No end in sight to GM mess
Keith Crain is editor-in-chief of Automotive News.
Last week brought more revelations about General Motors and the infamous ignition switch, and there was more grueling testimony, from executives at GM and Delphi.
It is a mess, and it keeps going.
There is a never-ending series of questions surrounding the design, engineering and approval of the lethal ignition switch.
So it is quite remarkable that the disaster doesn't seem to have had any impact on GM's car and truck sales.
Perhaps it's because no one buys a GM car. People buy Chevrolets, Buicks, GMCs and Cadillacs. Unlike with other automakers, the corporate name is different from the names of its brands. And many of the recalled models' names have been retired.
But for GM this issue has to go away, and the sooner the better.
Only the end to the investigation of the ignition switch is nowhere in sight.
GM executives are wrong if they think that just because there was an internal investigation they are being transparent. There are still far too many unanswered questions.
Whether it's a congressional committee hearing or a newspaper article, I am sure GM would love to see this end. So would its suppliers and dealers.
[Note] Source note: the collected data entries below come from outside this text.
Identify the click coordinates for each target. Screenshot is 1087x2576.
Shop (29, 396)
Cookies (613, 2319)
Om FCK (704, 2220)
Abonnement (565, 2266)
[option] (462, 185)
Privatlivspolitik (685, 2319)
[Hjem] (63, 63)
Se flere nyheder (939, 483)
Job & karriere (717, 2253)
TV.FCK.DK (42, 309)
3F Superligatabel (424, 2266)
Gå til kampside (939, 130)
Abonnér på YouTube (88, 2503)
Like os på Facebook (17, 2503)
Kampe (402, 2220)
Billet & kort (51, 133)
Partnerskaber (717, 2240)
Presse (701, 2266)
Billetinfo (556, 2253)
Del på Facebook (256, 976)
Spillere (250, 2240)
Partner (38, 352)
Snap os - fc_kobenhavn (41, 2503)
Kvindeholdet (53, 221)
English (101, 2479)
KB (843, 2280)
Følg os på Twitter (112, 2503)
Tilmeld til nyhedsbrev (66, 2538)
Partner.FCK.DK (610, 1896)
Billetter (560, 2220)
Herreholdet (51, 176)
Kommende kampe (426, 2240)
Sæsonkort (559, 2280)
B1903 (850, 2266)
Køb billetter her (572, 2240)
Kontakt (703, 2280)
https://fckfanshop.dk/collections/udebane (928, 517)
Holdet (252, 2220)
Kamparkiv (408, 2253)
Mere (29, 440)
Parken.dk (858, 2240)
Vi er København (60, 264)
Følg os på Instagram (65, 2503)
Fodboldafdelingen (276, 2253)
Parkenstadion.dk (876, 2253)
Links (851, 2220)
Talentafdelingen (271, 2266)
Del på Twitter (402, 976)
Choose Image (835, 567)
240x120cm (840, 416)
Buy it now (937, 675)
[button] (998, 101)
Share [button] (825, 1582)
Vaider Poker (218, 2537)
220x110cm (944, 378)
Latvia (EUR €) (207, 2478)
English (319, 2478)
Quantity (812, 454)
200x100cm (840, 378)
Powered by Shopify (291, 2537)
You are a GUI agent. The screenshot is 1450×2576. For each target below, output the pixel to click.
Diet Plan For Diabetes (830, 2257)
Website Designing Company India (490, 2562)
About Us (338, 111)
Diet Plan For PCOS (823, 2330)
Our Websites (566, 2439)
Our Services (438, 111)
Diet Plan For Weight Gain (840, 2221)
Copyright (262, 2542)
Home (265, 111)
But GM's internal investigation, headed by outside legal counsel, didn't settle the issue. And there doesn't seem to be an easy way to get all the facts.
You can't help but wonder whether, despite top management's feelings, there might be a number of GM folks who simply don't want this investigation to go too deeply into what happened and why the problem took so long to discover, or why GM replaced one part with another without changing the part number.
What's more, the National Highway Traffic Safety Administration should undergo just as thorough an investigation.
There are plenty of questions still not asked about the agency's ability to manage its regulatory mission. It's clear that NHTSA has lots of room for improvement. The agency also may need to make wholesale changes.
There's no silver bullet to make all this quickly disappear for General Motors.